# Stated problem
Can you copy out word for word the stretch of the records from the line containing "Tap the orange Bitcoin allocation bar" through their end, leaving the pictures out of your answer?

# Supplied entries
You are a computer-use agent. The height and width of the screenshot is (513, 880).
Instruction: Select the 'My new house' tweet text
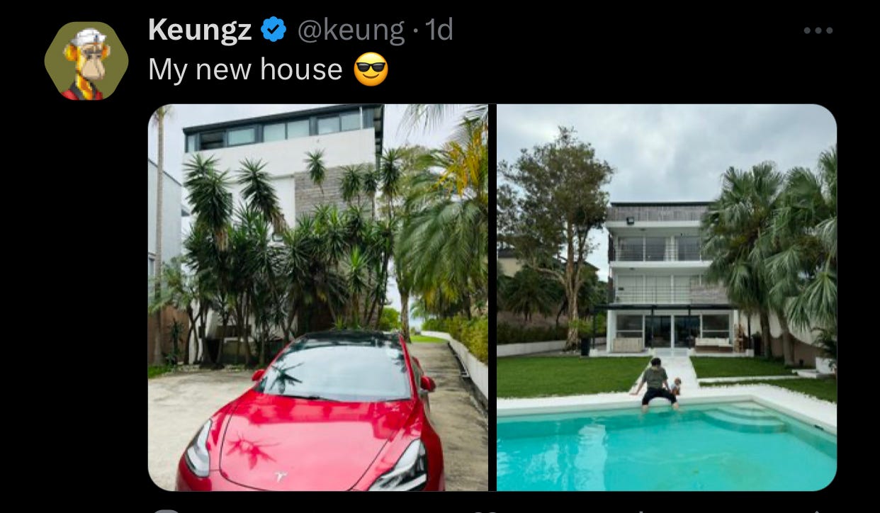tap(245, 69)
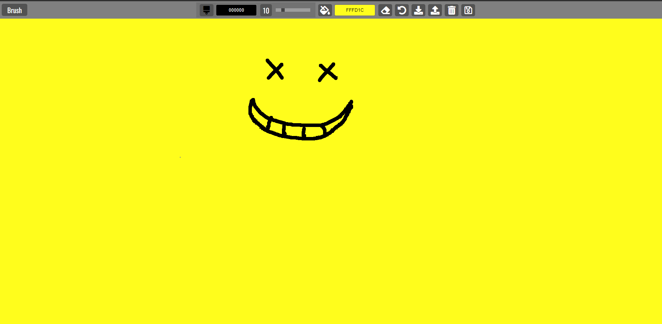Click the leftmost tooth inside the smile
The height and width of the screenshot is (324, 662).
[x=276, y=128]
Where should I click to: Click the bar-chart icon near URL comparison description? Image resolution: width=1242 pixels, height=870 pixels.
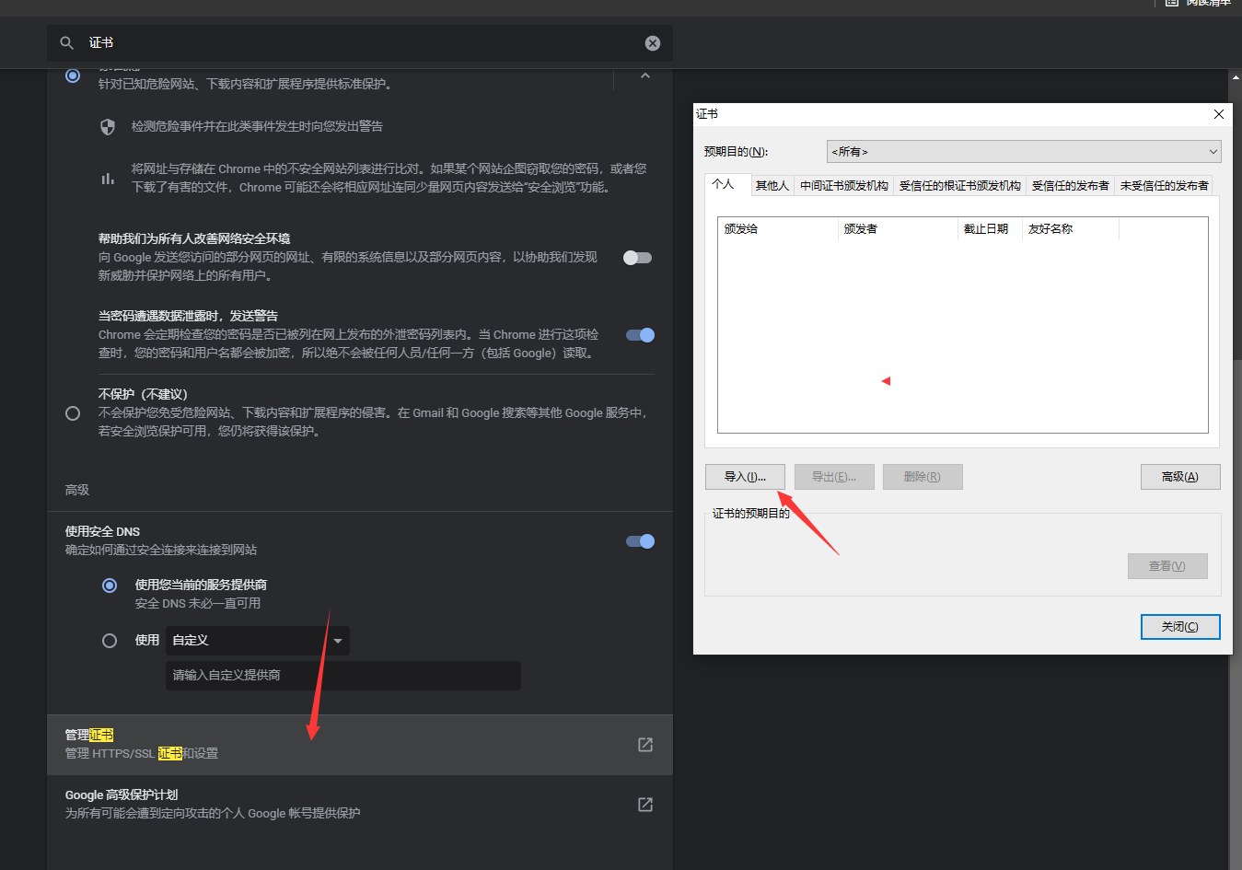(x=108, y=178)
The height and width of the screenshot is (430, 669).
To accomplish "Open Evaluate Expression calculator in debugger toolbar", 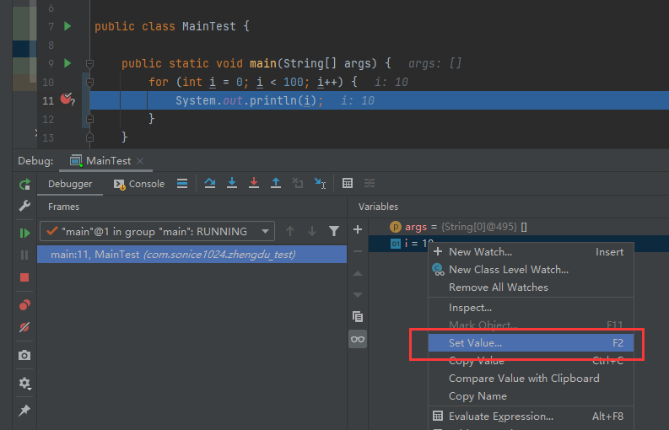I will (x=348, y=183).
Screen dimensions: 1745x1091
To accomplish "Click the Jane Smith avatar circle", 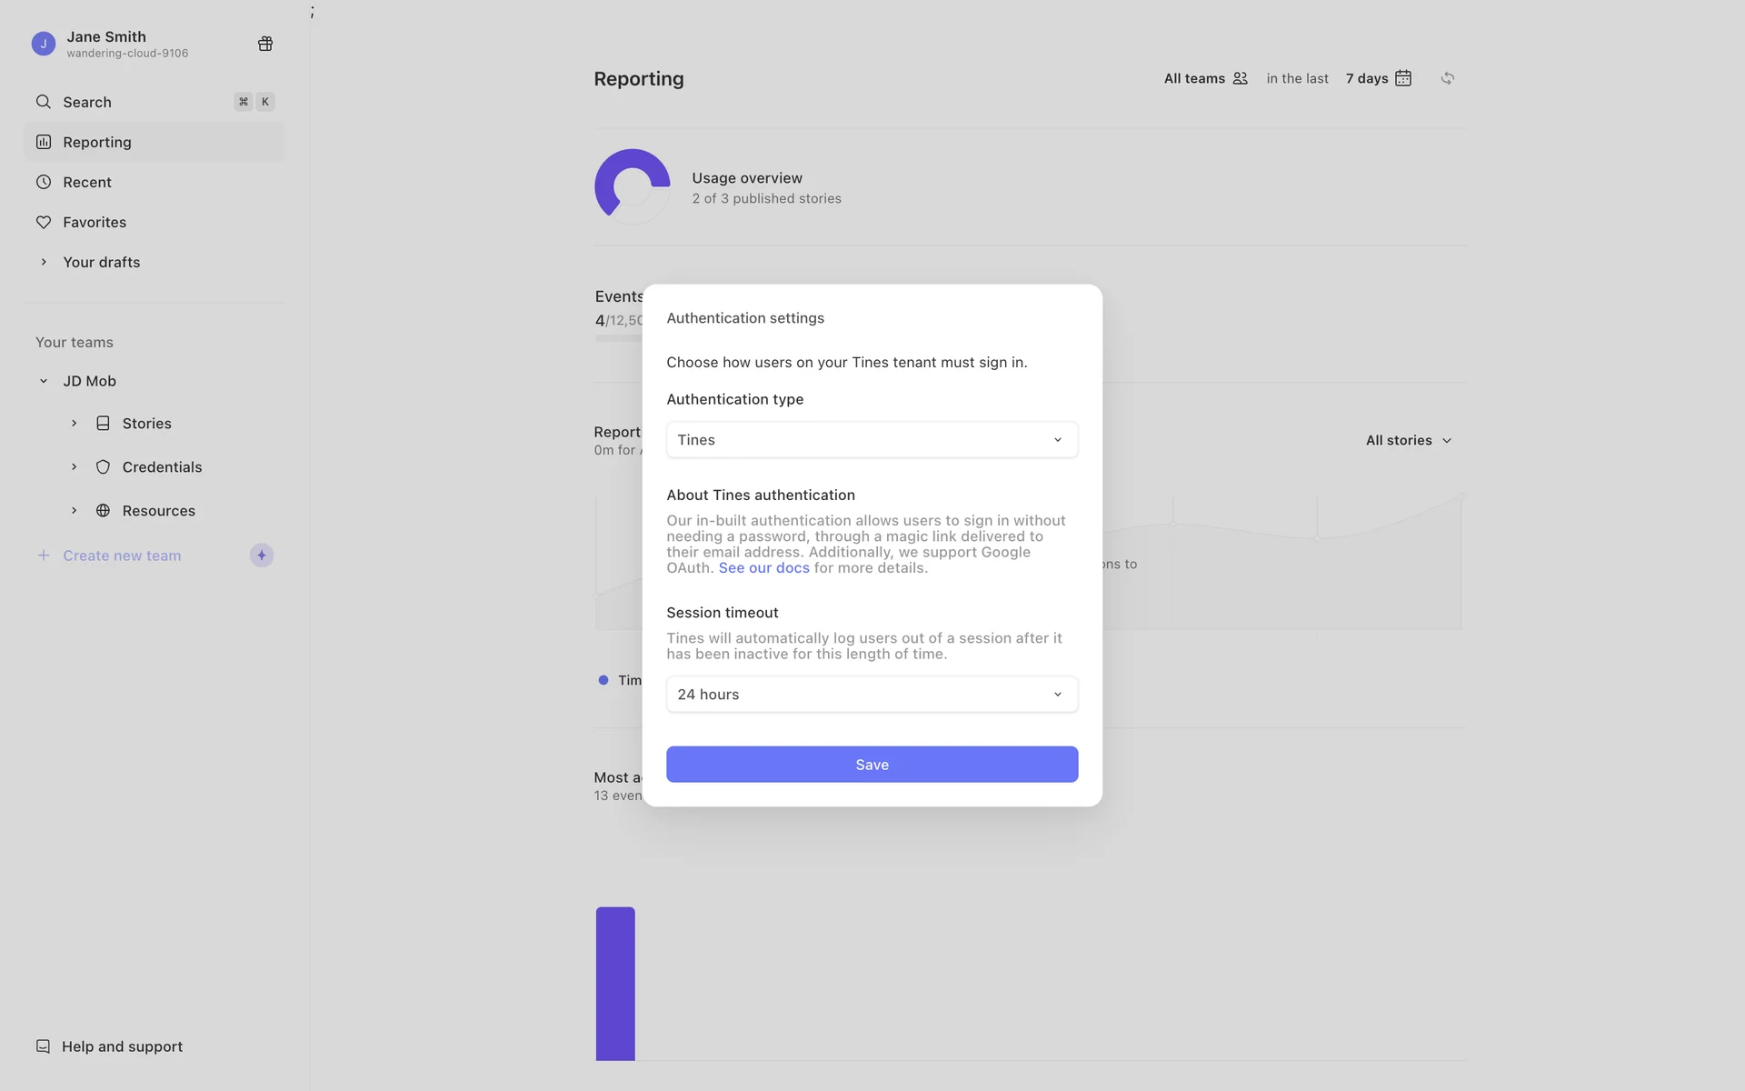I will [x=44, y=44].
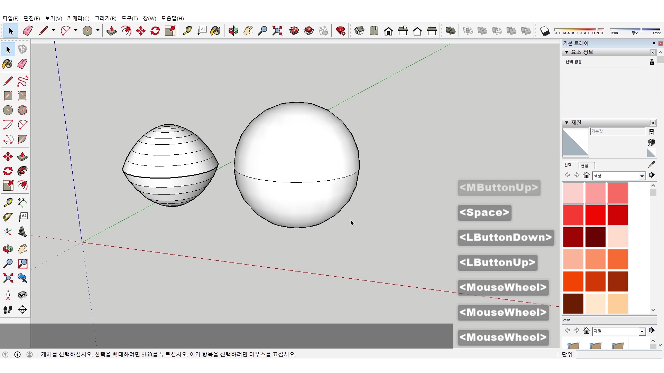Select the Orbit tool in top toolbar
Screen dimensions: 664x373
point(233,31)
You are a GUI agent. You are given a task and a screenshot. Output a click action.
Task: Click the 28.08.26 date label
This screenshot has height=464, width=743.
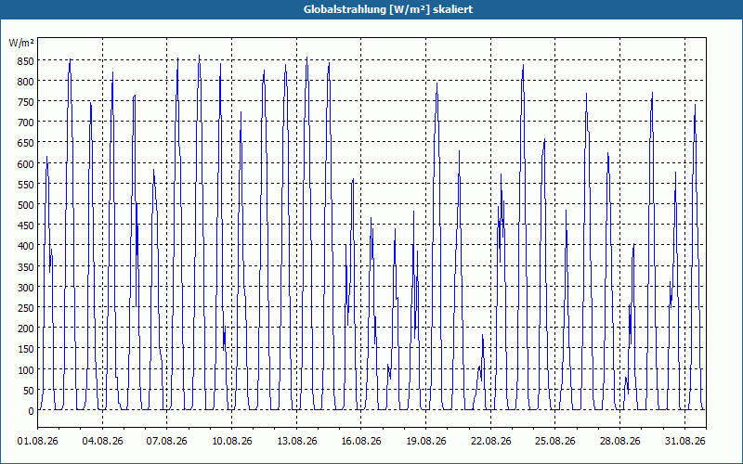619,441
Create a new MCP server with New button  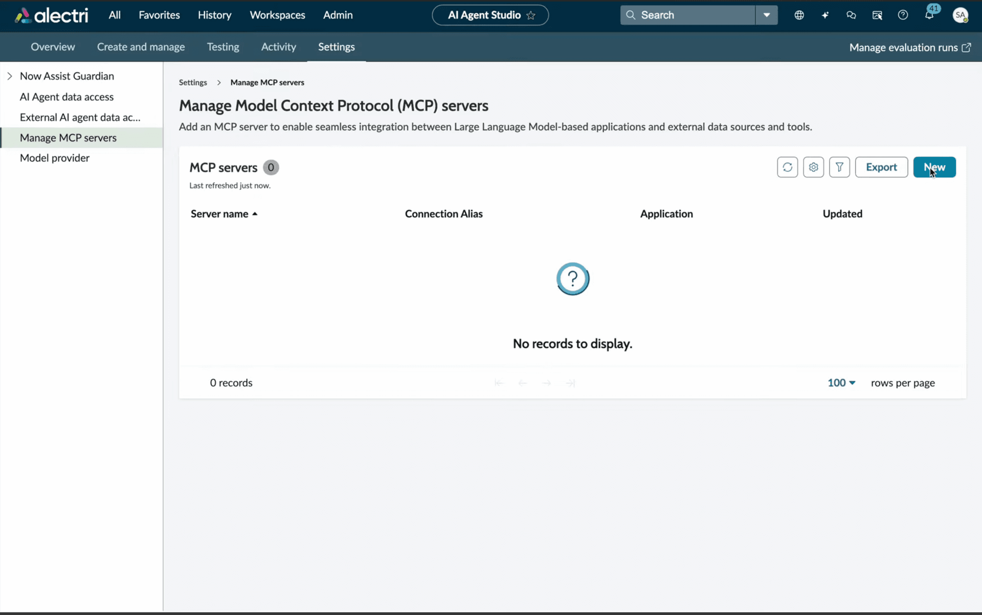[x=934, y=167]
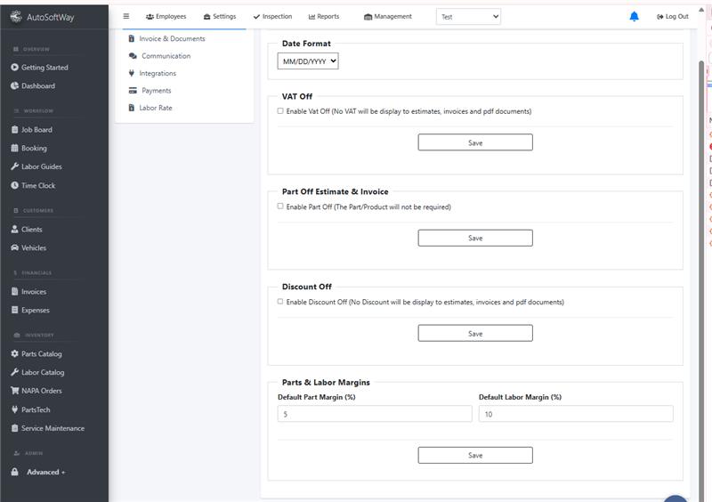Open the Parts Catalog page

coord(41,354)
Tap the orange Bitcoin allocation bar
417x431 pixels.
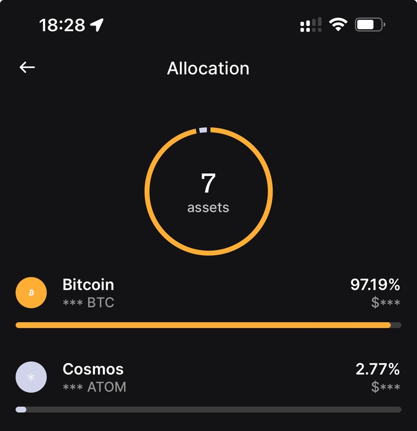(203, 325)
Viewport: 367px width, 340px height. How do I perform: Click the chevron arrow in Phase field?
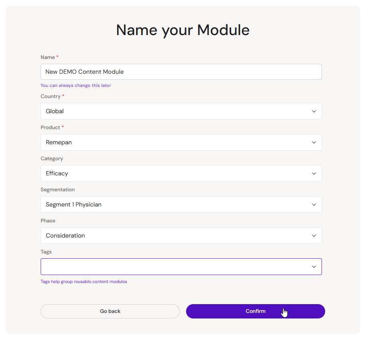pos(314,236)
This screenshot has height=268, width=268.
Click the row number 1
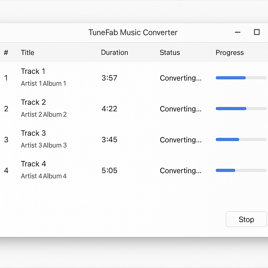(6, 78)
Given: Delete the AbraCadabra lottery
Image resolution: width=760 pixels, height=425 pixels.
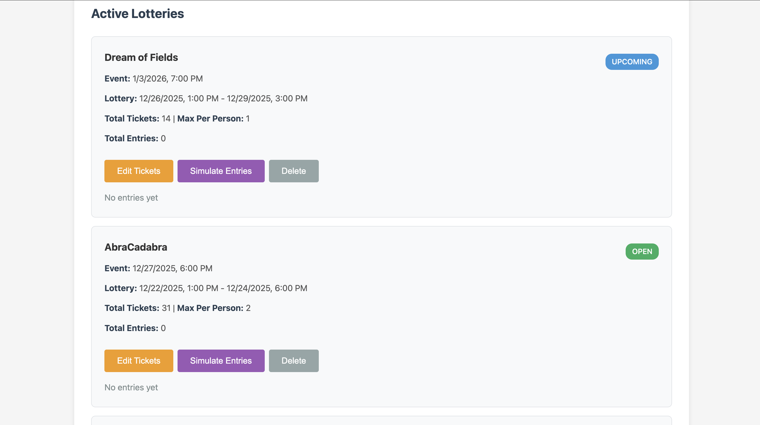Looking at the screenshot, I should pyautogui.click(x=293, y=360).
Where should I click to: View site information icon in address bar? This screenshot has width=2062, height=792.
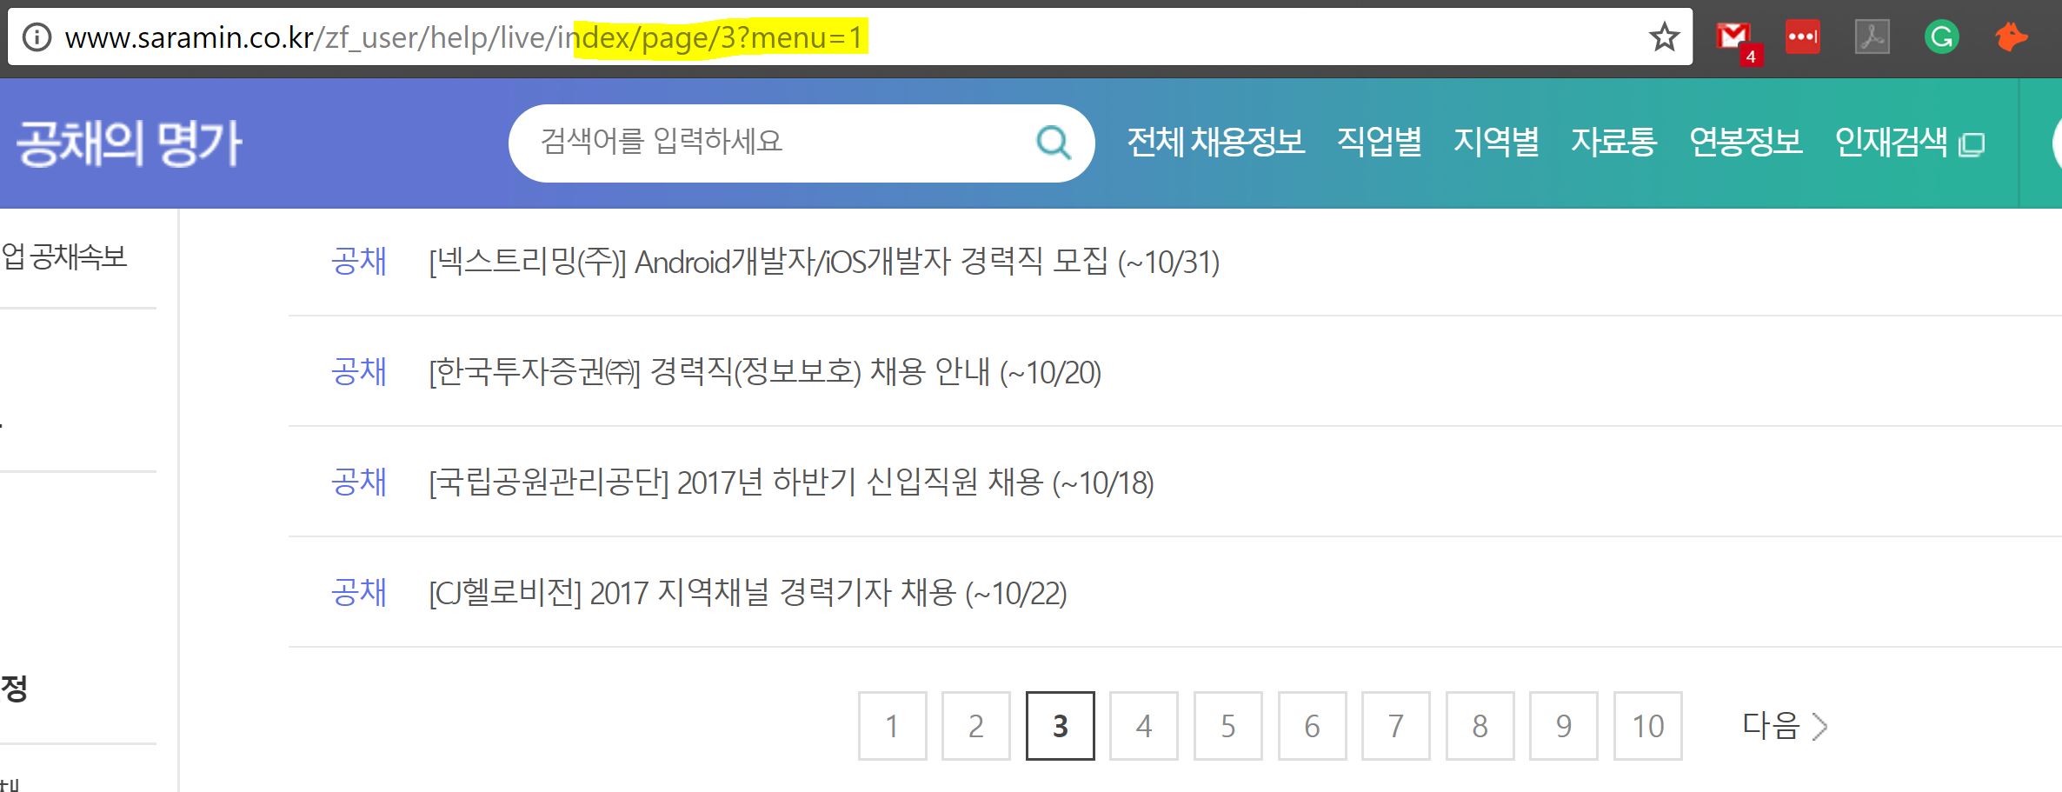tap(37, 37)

# Written response
Tap the orange Bitcoin allocation bar
417x431 pixels.
(203, 325)
Viewport: 367px width, 340px height. How do I perform: Click the chevron arrow in Phase field?
pos(314,236)
This screenshot has height=268, width=268.
Click the row number 1
(6, 78)
Given: Delete the AbraCadabra lottery
Image resolution: width=760 pixels, height=425 pixels.
Looking at the screenshot, I should pyautogui.click(x=293, y=360).
Where should I click to: View site information icon in address bar? This screenshot has width=2062, height=792.
tap(37, 37)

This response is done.